God I hate that this is true. Because they are spending my money, and your money, to make that money. And the money they are making is my money, and your money.
—–
Rather:
Because they are spending my money, and your money, to TAKE that money. And the money they are TAKING is my money, and your money.
All hail the new Oracle! Anybody notice there seems to be a significant similarity between these electromechanical oracles and the original that used to sniff natural gas at Delphi? They both have their priests and acolytes, they both must be sacrificed and catered to, and they both had major influence over political leaders. And they both have equivalent track records.
Carbon-based Life Form (17:24:42) : ..according to Gavin’s estimation
Doesn’t it just SUCK that someone the caliber of Gavin Schmidt is one of the people who is going to get to play with this toy?! OMFG!!
So is this baby powered by windmills? Or fossil fuels? Does it come with an energy efficiency rating like waterheaters? If so, what’s the rating?
And don’t tell me 42. That is NOT the answer to everything.
Sweet toy. Now we can compute garbage at an unprecedented rate.
Computers are useless. They can only give you answers.

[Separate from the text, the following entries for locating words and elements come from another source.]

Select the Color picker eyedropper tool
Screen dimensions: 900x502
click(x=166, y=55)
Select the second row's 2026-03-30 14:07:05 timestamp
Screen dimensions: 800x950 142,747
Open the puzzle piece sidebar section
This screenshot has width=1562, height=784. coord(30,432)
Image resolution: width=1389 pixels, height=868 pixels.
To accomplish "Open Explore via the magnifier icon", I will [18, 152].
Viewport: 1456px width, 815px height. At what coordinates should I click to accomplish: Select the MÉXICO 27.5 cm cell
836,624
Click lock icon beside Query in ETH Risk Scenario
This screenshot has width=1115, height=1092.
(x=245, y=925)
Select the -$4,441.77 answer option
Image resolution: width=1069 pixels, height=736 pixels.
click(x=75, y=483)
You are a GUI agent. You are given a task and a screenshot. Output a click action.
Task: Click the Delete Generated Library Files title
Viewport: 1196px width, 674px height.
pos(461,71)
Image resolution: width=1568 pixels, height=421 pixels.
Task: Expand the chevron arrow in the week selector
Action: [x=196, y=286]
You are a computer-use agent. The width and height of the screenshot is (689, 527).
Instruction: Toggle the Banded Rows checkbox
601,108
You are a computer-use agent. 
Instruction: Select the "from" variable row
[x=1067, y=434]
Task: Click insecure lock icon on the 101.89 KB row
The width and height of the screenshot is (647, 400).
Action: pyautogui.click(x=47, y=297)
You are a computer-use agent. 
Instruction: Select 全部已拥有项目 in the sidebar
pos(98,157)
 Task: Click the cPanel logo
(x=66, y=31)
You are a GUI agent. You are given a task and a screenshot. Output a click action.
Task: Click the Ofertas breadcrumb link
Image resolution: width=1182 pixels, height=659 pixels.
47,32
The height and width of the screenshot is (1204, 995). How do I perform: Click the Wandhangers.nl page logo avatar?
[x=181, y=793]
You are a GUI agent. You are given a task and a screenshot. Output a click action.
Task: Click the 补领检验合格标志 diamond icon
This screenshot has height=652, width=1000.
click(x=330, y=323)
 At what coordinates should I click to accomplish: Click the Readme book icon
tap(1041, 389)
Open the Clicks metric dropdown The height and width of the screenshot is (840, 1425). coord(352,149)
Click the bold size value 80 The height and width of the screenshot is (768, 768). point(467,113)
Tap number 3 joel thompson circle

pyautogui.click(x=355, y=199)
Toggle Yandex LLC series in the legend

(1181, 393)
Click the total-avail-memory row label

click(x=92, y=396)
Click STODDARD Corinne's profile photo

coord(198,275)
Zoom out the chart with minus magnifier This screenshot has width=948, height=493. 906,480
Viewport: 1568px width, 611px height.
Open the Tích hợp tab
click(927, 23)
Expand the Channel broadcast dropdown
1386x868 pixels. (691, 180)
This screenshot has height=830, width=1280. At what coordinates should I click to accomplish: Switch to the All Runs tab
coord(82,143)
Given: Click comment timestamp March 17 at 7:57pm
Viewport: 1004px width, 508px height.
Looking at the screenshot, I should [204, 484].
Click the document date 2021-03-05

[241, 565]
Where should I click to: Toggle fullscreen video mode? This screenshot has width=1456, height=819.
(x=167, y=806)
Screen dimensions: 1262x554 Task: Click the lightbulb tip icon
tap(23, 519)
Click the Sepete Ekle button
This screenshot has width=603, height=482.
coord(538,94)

— Pablo Picasso, painter (1881 – 1973)
This kind of smokescreen makes the climatologists think they are getting somewhere, when all that will happen is that they will become increasingly sure of their answers – while they will be no more accurate than before.
Climate change cannot be predicted by a single model no matter how complex that model.
Population growth models based on data from 1950 -1970 is inapplicable to population growth patterns in 2009. Investment banking models were based on data from 1945 – 2005 during which time single family housing prices in aggregate increased. The models based on these data predicted that single home mortgages in aggregate had less than a 1% chance risk of default. Guess what happened?
The results of this reliance in climatology on models rather than on observation, experiment, and theory is as likely to be as disappointing as similar reliance on econometric models was in the mid 20 century and investment banking models which led to our current financial collapse.